For most companies, robust health cover plus a sensible cancellation policy handles domestic travel, and dedicated domestic travel insurance is optional rather than essential — spend the budget on strong international cover instead.

How to claim — a practical guide

Claims succeed or fail on documentation and timing. Build the habit before you travel:

  1. Carry the policy number and 24x7 assistance line on your phone and on paper. Call the insurer's helpline before incurring large medical costs so they can arrange cashless treatment.
  2. Keep every original — medical bills, prescriptions, diagnostic reports, police reports for theft, and airline confirmations for delays or cancellations.
  3. Report theft or loss immediately to local police and get a written report; most baggage and theft claims require it.
  4. Note deadlines — insurers require notification and document submission within set windows; late filing is a common rejection reason.
  5. For corporate policies, loop in your travel desk/HR — they often coordinate the claim and hold the master policy document.

The recent GST cut to 0% on travel insurance (effective from late September 2025) makes buying adequate cover, or a top-up, cheaper than before — so there is little reason to under-insure a work trip.

Frequently asked questions

Is my employer's travel insurance enough for business trips?

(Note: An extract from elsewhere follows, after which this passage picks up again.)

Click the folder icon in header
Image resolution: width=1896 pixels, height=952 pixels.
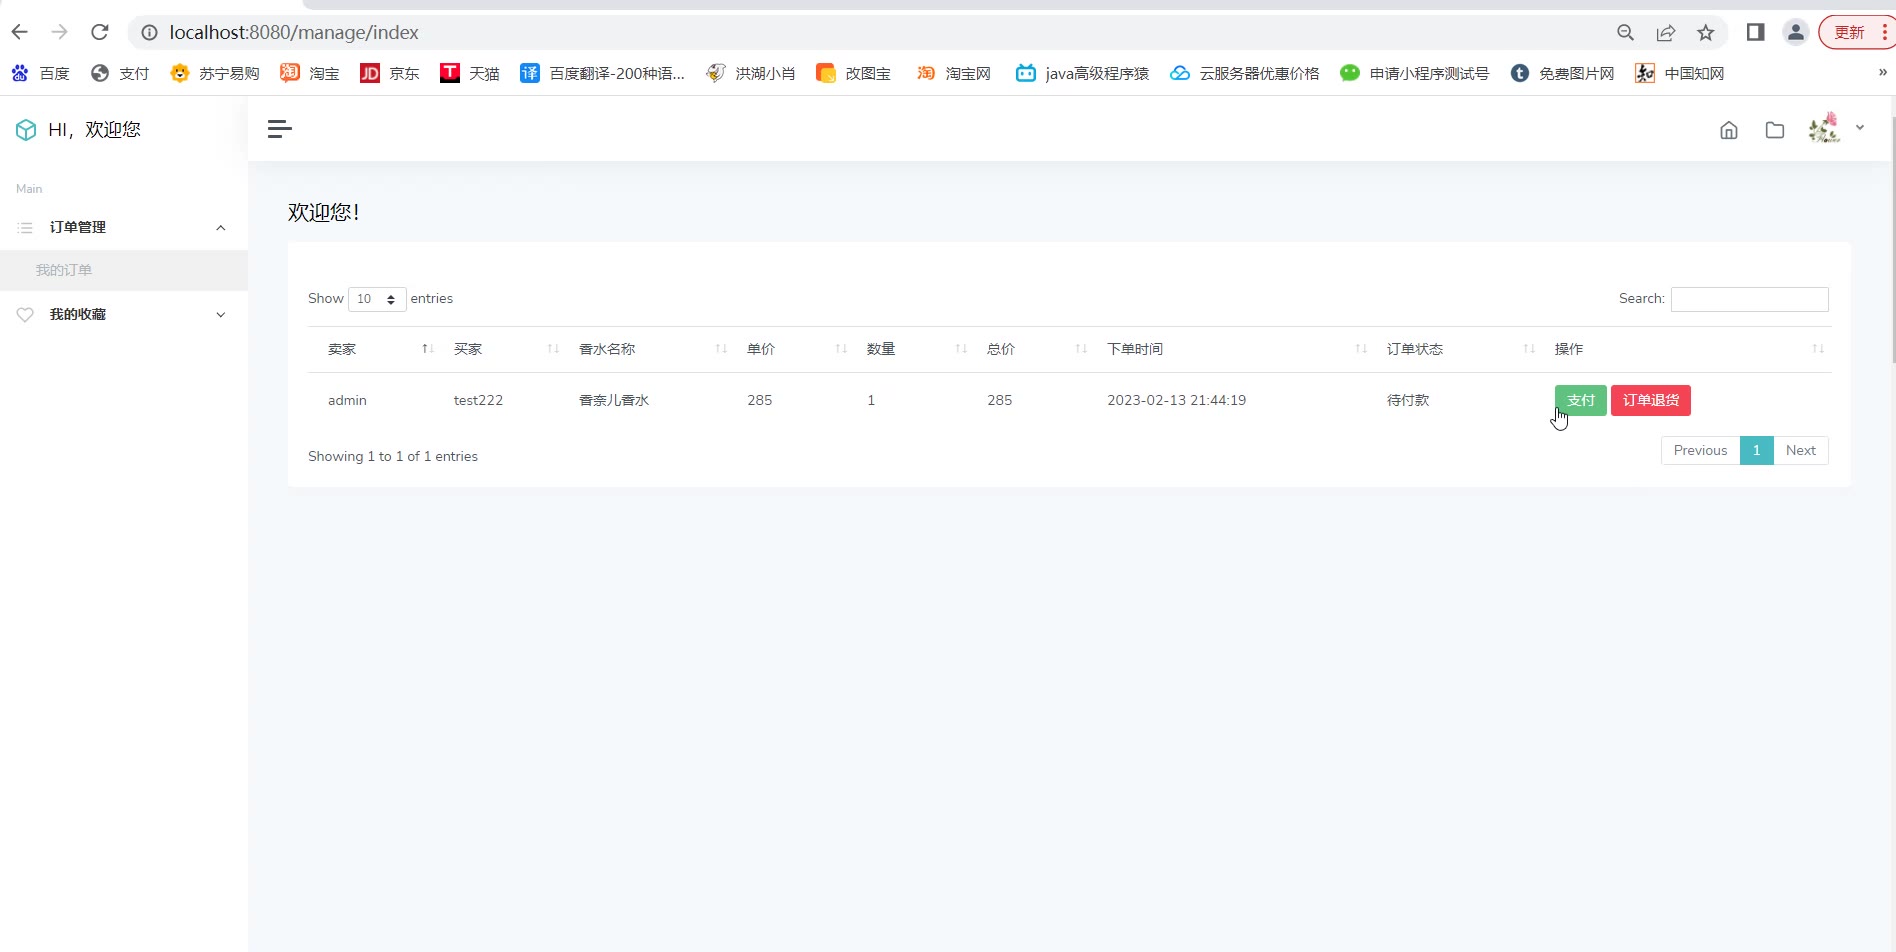pyautogui.click(x=1774, y=130)
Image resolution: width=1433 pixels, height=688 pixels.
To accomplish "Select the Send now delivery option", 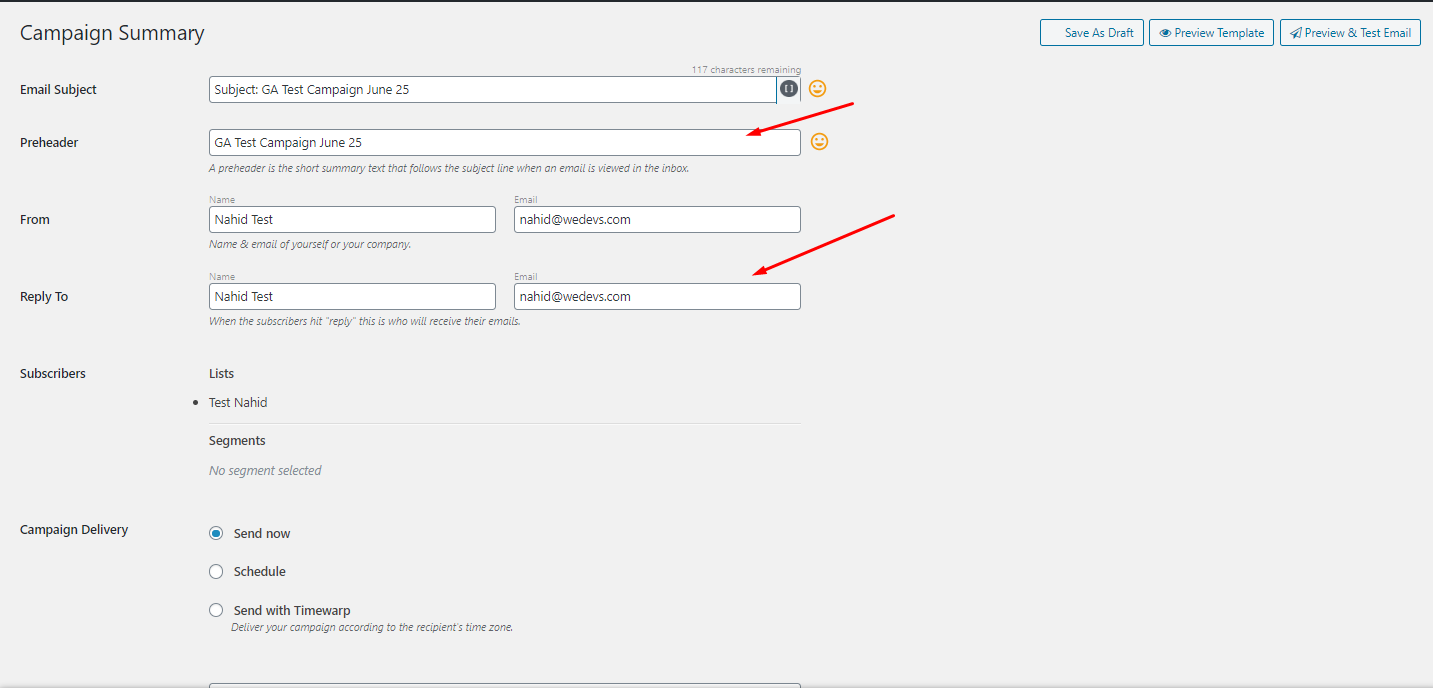I will tap(216, 533).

Often for the work portion, but check three things: the medical sum insured (especially for the US), whether laptops and work equipment are covered with a realistic per-item limit, and whether leisure days you add are included. If any is thin, buy a personal top-up for the gap or the extension.

What is the difference between corporate and personal travel insurance?

A corporate group policy covers many employees under one plan priced per traveller-day, with business features like higher medical limits, equipment cover and multi-trip validity. A personal policy is bought by you for a trip and is fully in your control, but standard personal plans often exclude work-related risks and may carry lower default limits.

What insurance does a Schengen business visa require?

A Schengen visa requires travel medical insurance with at least €30,000 of cover, including emergency treatment, hospitalisation and repatriation, valid across all Schengen states for the entire stay and usually with no deductible. You must submit a visa-compliant certificate showing these terms with your application.

How much medical cover do I need for a US business trip?

Choose a high medical sum insured for the US — the upper end of what your insurer offers — because American hospital costs are far higher than most destinations and a short stay can cost tens of thousands of dollars. Confirm a real US hospital network for cashless treatment and that evacuation is covered.

Are pre-existing conditions covered on business travel insurance?

Frequently they are limited or excluded, with many policies covering pre-existing illness only in a life-threatening emergency. If you have a managed condition, look for a plan that explicitly covers it, sometimes as a paid add-on, and declare it accurately so a claim is not later rejected.

Does business travel insurance cover my laptop and work equipment?

Some policies do, but 'baggage covered' often hides a low per-item cap that will not replace a high-end laptop. Check the specific device or work-equipment limit before relying on it, and if your trip's gear is valuable, choose a plan with adequate equipment cover or a dedicated rider.

Has GST on travel insurance in India changed?

Yes. GST on travel insurance plans in India was reduced to 0% on policies bought on or after late September 2025, across domestic and international plans. That makes adequate cover, or a personal top-up over an employer policy, cheaper than before, so there is little reason to under-insure a work trip.

How do I make a travel insurance claim on a work trip?

Call the insurer's 24x7 assistance line before incurring large medical costs so they can arrange cashless treatment, keep all original bills, prescriptions and reports, get a police report for any theft, and file within the insurer's deadline. For corporate policies, involve your travel desk or HR, who usually coordinate the claim.